His life is upended when Helena Shaw (Phoebe Waller-Bridge), the daughter of the now deceased Basil Shaw shows up. She’s Indy’s god-daughter, but she is not interested in catching up on their years apart. She is interested in the Dial of Destiny. Indy does not yet know it, but she has been engaged in the illegal auction of antiquities and is interested in it for its market value. When he takes her to the college archives where he has kept the artifact hidden, henchmen appear, wanting the item for their master. It seems that the Nazi Jürgen Voller wants it too. Like numerous Nazi scientists, Voller after the war had gone to work for the Americans, contributing to the space program and now works for NASA. However, he wants the ancient machine for himself, his plan being to change the course of history by going back in time to 1939, kill Hitler, and take over the Third Reich and lad it to victory over the Allies. Helena escapes with the half-dial
There ensues a thrilling series of chases, the participants weaving in and out among the marchers and crowds honoring Lunar Landing astronauts. Indy even mounts a horse, riding it into the subway and racing down the tracks, twice barely missing being smashed to bits by an on-coming subway train. Silly and unrealistic, but fun. Helena escapes with the half-dial, intending to sell it an auction in Tangier.
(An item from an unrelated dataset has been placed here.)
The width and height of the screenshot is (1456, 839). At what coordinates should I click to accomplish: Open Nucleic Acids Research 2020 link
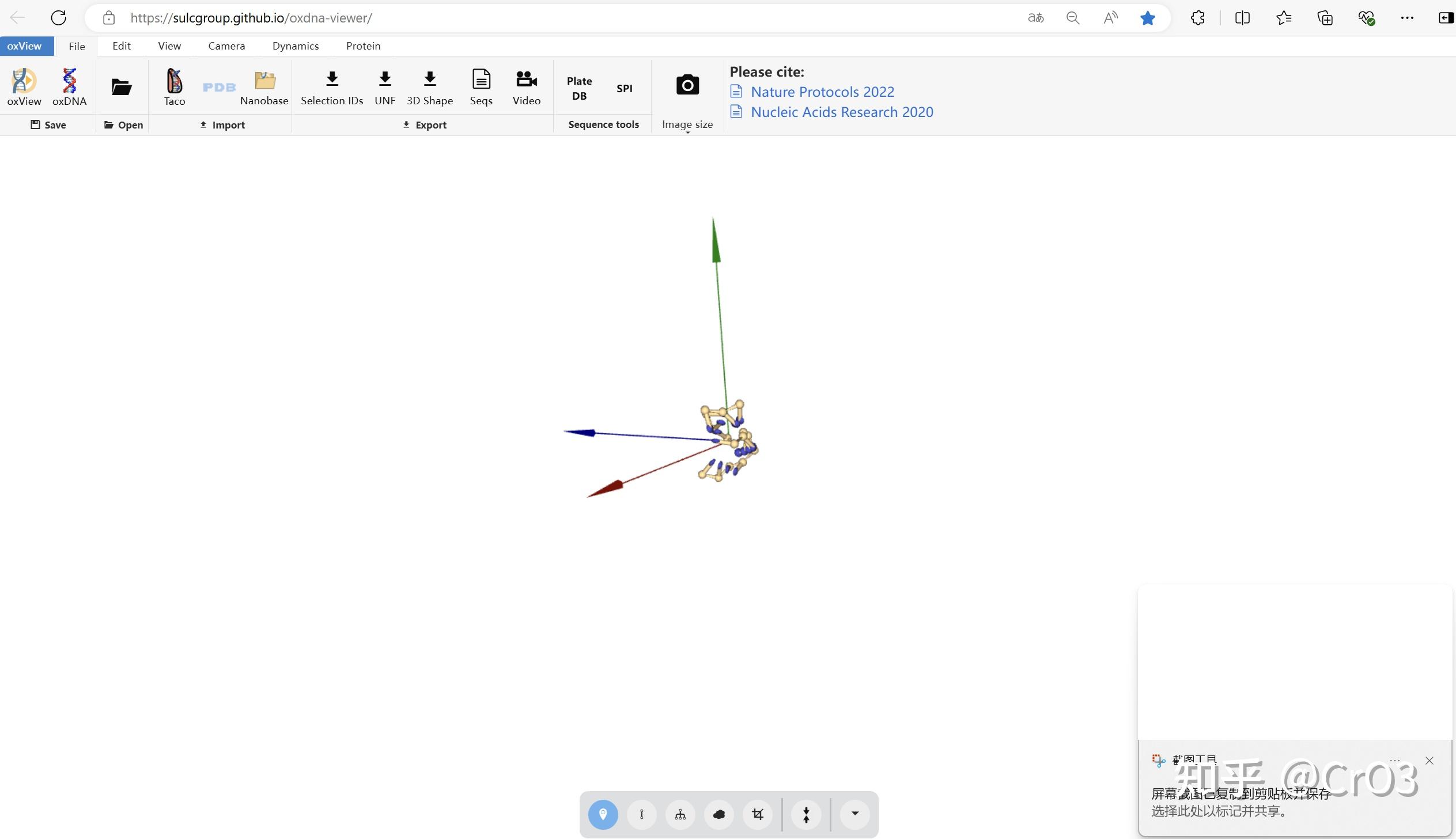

Jones manages to thwart the sale, but there is more of Voller and his goons. One of Jons’ old companions joins forces. There’s some deep water diving in the Aegean Sea in search of the other half of the dial, a visit to Archimedes tomb in Sicily, and, most spectacularly when the two halves of the dial are put together, a jump back in time. Not to Voller’s intended year of 1939, but to 212 BC when the Romans were besieging Syracuse. Some delightful recreation of the city and the conflicting armies, as well as old Archimedes himself.
There is one poignant scene in the film, the one in which h and Helena are talking about time travel and she asks, “ If you could go back in time, what would you do ? Check out Cleopatra ?” “I would prevent my son enlisting. She asks, “How would you do that ?” “I would tell him that he would die, that his mother would be overcome with a grief so intense that his father would be unable to console her, and that it would end their marriage.” It is good that such a scene is included, reminding us that Jones is not an action machine, but a father still burdened by grief.
The film might not be up to the standards of the first two Indiana Jones films, but it is enjoyable enough, and preposterous enough, to make one forget all earthly troubles for two and a half hours. There is plenty of humor, such as when, under the sea Jones is accosted by a bunch of eels. Fans will recall past times when his greatest fear was of snakes. Helena says, “They Look snakes,” and Jones very quickly says, “No they don’t!”
This is a film that definitely demands a big screen in order to catch all the details of the action and scenery.